*** Opening of Supplied material ***
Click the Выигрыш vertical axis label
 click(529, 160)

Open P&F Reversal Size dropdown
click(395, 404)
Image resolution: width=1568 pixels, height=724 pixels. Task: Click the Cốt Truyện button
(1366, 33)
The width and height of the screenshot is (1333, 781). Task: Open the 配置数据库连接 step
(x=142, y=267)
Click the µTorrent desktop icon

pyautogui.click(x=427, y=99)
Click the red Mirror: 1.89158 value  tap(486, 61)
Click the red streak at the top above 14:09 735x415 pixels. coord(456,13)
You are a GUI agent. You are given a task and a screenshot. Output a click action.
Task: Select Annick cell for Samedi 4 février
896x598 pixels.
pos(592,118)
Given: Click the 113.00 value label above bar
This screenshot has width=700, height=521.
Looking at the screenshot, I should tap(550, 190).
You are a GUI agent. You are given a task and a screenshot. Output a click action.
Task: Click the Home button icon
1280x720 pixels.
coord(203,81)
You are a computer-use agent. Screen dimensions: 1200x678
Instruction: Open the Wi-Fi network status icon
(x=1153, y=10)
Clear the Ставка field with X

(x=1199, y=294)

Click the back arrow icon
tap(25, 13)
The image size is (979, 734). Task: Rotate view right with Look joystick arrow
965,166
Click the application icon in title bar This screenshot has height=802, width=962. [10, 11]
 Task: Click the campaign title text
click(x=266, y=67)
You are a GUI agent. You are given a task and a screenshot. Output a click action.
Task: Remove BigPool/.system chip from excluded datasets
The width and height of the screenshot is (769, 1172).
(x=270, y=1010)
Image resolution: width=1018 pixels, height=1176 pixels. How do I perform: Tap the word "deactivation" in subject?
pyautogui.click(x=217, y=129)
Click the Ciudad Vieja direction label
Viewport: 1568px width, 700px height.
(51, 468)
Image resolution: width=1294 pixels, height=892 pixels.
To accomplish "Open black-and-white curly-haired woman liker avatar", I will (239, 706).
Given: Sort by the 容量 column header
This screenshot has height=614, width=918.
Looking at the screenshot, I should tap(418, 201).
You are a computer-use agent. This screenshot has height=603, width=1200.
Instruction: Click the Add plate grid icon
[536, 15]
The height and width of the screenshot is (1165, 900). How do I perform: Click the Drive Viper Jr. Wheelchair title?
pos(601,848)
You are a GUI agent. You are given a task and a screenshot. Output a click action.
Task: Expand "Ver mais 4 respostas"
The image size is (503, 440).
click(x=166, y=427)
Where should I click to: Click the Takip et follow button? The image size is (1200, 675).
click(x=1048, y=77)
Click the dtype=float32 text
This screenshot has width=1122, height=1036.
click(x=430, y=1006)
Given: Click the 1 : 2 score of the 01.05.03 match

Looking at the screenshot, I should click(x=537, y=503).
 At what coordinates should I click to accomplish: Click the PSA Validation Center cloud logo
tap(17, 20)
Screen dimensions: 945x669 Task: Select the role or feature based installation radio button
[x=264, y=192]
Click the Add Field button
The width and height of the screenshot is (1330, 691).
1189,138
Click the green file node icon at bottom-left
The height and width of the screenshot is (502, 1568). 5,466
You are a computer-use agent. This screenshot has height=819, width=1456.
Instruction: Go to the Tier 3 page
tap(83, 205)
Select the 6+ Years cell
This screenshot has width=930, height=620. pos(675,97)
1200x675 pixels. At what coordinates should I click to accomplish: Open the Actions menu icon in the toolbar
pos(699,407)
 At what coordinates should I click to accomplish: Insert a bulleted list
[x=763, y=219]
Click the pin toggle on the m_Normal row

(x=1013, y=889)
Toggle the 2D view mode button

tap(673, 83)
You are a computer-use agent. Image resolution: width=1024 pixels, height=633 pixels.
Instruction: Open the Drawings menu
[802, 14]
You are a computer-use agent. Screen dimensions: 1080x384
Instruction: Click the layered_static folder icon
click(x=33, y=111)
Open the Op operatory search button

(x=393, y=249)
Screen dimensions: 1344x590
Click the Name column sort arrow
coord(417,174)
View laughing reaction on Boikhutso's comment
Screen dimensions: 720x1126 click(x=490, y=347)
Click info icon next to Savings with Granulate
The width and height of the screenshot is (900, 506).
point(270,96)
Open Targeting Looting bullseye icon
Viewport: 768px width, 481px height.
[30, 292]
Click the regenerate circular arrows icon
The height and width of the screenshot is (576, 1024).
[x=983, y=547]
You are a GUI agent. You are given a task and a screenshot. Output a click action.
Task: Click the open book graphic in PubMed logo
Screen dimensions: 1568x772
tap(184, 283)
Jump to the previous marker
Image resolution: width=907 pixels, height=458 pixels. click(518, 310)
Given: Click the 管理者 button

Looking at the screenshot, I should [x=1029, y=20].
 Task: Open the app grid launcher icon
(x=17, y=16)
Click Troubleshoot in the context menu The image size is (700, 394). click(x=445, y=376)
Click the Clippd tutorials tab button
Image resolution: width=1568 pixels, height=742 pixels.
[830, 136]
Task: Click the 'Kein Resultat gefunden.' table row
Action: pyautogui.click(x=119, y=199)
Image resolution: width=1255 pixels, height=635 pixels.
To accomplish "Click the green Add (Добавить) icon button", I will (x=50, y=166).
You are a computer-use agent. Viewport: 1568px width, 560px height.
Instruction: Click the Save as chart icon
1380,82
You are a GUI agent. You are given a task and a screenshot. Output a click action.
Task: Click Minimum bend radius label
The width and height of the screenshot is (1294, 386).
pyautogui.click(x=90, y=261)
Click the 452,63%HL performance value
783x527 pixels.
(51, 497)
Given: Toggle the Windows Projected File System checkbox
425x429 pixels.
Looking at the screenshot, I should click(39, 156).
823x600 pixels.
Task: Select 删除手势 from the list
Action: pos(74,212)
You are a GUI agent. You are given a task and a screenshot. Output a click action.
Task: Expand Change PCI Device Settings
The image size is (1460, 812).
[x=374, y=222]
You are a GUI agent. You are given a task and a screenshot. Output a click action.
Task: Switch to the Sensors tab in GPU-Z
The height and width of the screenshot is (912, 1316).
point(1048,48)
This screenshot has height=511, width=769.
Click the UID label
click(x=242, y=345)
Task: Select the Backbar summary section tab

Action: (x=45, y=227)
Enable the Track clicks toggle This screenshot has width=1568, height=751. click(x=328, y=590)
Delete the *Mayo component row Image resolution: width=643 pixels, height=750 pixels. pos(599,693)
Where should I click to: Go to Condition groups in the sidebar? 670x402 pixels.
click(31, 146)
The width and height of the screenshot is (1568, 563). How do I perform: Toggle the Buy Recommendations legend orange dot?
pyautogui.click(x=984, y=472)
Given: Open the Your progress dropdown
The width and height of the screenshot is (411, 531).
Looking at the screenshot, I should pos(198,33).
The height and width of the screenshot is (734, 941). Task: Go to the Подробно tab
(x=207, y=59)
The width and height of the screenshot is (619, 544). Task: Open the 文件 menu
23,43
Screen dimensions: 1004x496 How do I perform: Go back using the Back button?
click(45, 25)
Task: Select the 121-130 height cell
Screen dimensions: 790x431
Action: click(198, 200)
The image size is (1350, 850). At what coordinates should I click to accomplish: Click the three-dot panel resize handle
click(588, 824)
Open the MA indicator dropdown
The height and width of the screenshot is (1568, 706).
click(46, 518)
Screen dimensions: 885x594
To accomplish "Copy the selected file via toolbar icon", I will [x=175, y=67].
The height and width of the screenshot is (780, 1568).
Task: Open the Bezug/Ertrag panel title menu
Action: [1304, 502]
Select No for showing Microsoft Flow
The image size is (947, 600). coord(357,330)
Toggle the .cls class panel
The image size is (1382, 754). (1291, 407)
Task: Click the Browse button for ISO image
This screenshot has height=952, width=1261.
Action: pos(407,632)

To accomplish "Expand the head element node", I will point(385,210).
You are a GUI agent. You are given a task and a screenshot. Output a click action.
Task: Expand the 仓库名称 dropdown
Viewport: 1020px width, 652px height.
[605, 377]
*** Close of Supplied material ***
> _Work order_:
Your answer should consist of the material above, written out word for word.

> _The answer_:
Click the Выигрыш vertical axis label
 click(529, 160)

Open P&F Reversal Size dropdown
click(395, 404)
Image resolution: width=1568 pixels, height=724 pixels. Task: Click the Cốt Truyện button
(1366, 33)
The width and height of the screenshot is (1333, 781). Task: Open the 配置数据库连接 step
(x=142, y=267)
Click the µTorrent desktop icon

pyautogui.click(x=427, y=99)
Click the red Mirror: 1.89158 value  tap(486, 61)
Click the red streak at the top above 14:09 735x415 pixels. coord(456,13)
You are a GUI agent. You are given a task and a screenshot. Output a click action.
Task: Select Annick cell for Samedi 4 février
896x598 pixels.
pos(592,118)
Given: Click the 113.00 value label above bar
This screenshot has width=700, height=521.
Looking at the screenshot, I should tap(550, 190).
You are a GUI agent. You are given a task and a screenshot. Output a click action.
Task: Click the Home button icon
1280x720 pixels.
coord(203,81)
You are a computer-use agent. Screen dimensions: 1200x678
Instruction: Open the Wi-Fi network status icon
(x=1153, y=10)
Clear the Ставка field with X

(x=1199, y=294)

Click the back arrow icon
tap(25, 13)
The image size is (979, 734). Task: Rotate view right with Look joystick arrow
965,166
Click the application icon in title bar This screenshot has height=802, width=962. [10, 11]
 Task: Click the campaign title text
click(x=266, y=67)
You are a GUI agent. You are given a task and a screenshot. Output a click action.
Task: Remove BigPool/.system chip from excluded datasets
The width and height of the screenshot is (769, 1172).
(x=270, y=1010)
Image resolution: width=1018 pixels, height=1176 pixels. How do I perform: Tap the word "deactivation" in subject?
pyautogui.click(x=217, y=129)
Click the Ciudad Vieja direction label
Viewport: 1568px width, 700px height.
(51, 468)
Image resolution: width=1294 pixels, height=892 pixels.
To accomplish "Open black-and-white curly-haired woman liker avatar", I will (239, 706).
Given: Sort by the 容量 column header
This screenshot has height=614, width=918.
Looking at the screenshot, I should tap(418, 201).
You are a computer-use agent. This screenshot has height=603, width=1200.
Instruction: Click the Add plate grid icon
[536, 15]
The height and width of the screenshot is (1165, 900). How do I perform: Click the Drive Viper Jr. Wheelchair title?
pos(601,848)
You are a GUI agent. You are given a task and a screenshot. Output a click action.
Task: Expand "Ver mais 4 respostas"
The image size is (503, 440).
click(x=166, y=427)
Where should I click to: Click the Takip et follow button? The image size is (1200, 675).
click(x=1048, y=77)
Click the dtype=float32 text
This screenshot has width=1122, height=1036.
click(x=430, y=1006)
Given: Click the 1 : 2 score of the 01.05.03 match

Looking at the screenshot, I should click(x=537, y=503).
 At what coordinates should I click to accomplish: Click the PSA Validation Center cloud logo
tap(17, 20)
Screen dimensions: 945x669 Task: Select the role or feature based installation radio button
[x=264, y=192]
Click the Add Field button
The width and height of the screenshot is (1330, 691).
1189,138
Click the green file node icon at bottom-left
The height and width of the screenshot is (502, 1568). 5,466
You are a computer-use agent. This screenshot has height=819, width=1456.
Instruction: Go to the Tier 3 page
tap(83, 205)
Select the 6+ Years cell
This screenshot has width=930, height=620. pos(675,97)
1200x675 pixels. At what coordinates should I click to accomplish: Open the Actions menu icon in the toolbar
pos(699,407)
 At what coordinates should I click to accomplish: Insert a bulleted list
[x=763, y=219]
Click the pin toggle on the m_Normal row

(x=1013, y=889)
Toggle the 2D view mode button

tap(673, 83)
You are a computer-use agent. Image resolution: width=1024 pixels, height=633 pixels.
Instruction: Open the Drawings menu
[802, 14]
You are a computer-use agent. Screen dimensions: 1080x384
Instruction: Click the layered_static folder icon
click(x=33, y=111)
Open the Op operatory search button

(x=393, y=249)
Screen dimensions: 1344x590
Click the Name column sort arrow
coord(417,174)
View laughing reaction on Boikhutso's comment
Screen dimensions: 720x1126 click(x=490, y=347)
Click info icon next to Savings with Granulate
The width and height of the screenshot is (900, 506).
point(270,96)
Open Targeting Looting bullseye icon
Viewport: 768px width, 481px height.
[30, 292]
Click the regenerate circular arrows icon
The height and width of the screenshot is (576, 1024).
[x=983, y=547]
You are a GUI agent. You are given a task and a screenshot. Output a click action.
Task: Click the open book graphic in PubMed logo
Screen dimensions: 1568x772
tap(184, 283)
Jump to the previous marker
Image resolution: width=907 pixels, height=458 pixels. click(518, 310)
Given: Click the 管理者 button

Looking at the screenshot, I should [x=1029, y=20].
 Task: Open the app grid launcher icon
(x=17, y=16)
Click Troubleshoot in the context menu The image size is (700, 394). click(x=445, y=376)
Click the Clippd tutorials tab button
Image resolution: width=1568 pixels, height=742 pixels.
[830, 136]
Task: Click the 'Kein Resultat gefunden.' table row
Action: pyautogui.click(x=119, y=199)
Image resolution: width=1255 pixels, height=635 pixels.
To accomplish "Click the green Add (Добавить) icon button", I will (x=50, y=166).
You are a computer-use agent. Viewport: 1568px width, 560px height.
Instruction: Click the Save as chart icon
1380,82
You are a GUI agent. You are given a task and a screenshot. Output a click action.
Task: Click Minimum bend radius label
The width and height of the screenshot is (1294, 386).
pyautogui.click(x=90, y=261)
Click the 452,63%HL performance value
783x527 pixels.
(51, 497)
Given: Toggle the Windows Projected File System checkbox
425x429 pixels.
Looking at the screenshot, I should click(39, 156).
823x600 pixels.
Task: Select 删除手势 from the list
Action: pos(74,212)
You are a GUI agent. You are given a task and a screenshot. Output a click action.
Task: Expand Change PCI Device Settings
The image size is (1460, 812).
[x=374, y=222]
You are a GUI agent. You are given a task and a screenshot. Output a click action.
Task: Switch to the Sensors tab in GPU-Z
The height and width of the screenshot is (912, 1316).
point(1048,48)
This screenshot has height=511, width=769.
Click the UID label
click(x=242, y=345)
Task: Select the Backbar summary section tab

Action: (x=45, y=227)
Enable the Track clicks toggle This screenshot has width=1568, height=751. click(x=328, y=590)
Delete the *Mayo component row Image resolution: width=643 pixels, height=750 pixels. pos(599,693)
Where should I click to: Go to Condition groups in the sidebar? 670x402 pixels.
click(31, 146)
The width and height of the screenshot is (1568, 563). How do I perform: Toggle the Buy Recommendations legend orange dot?
pyautogui.click(x=984, y=472)
Given: Open the Your progress dropdown
The width and height of the screenshot is (411, 531).
Looking at the screenshot, I should pos(198,33).
The height and width of the screenshot is (734, 941). Task: Go to the Подробно tab
(x=207, y=59)
The width and height of the screenshot is (619, 544). Task: Open the 文件 menu
23,43
Screen dimensions: 1004x496 How do I perform: Go back using the Back button?
click(45, 25)
Task: Select the 121-130 height cell
Screen dimensions: 790x431
Action: click(198, 200)
The image size is (1350, 850). At what coordinates should I click to accomplish: Click the three-dot panel resize handle
click(588, 824)
Open the MA indicator dropdown
The height and width of the screenshot is (1568, 706).
click(46, 518)
Screen dimensions: 885x594
To accomplish "Copy the selected file via toolbar icon", I will [x=175, y=67].
The height and width of the screenshot is (780, 1568).
Task: Open the Bezug/Ertrag panel title menu
Action: [1304, 502]
Select No for showing Microsoft Flow
The image size is (947, 600). coord(357,330)
Toggle the .cls class panel
The image size is (1382, 754). (1291, 407)
Task: Click the Browse button for ISO image
This screenshot has height=952, width=1261.
Action: pos(407,632)

To accomplish "Expand the head element node", I will point(385,210).
You are a GUI agent. You are given a task and a screenshot. Output a click action.
Task: Expand the 仓库名称 dropdown
Viewport: 1020px width, 652px height.
[605, 377]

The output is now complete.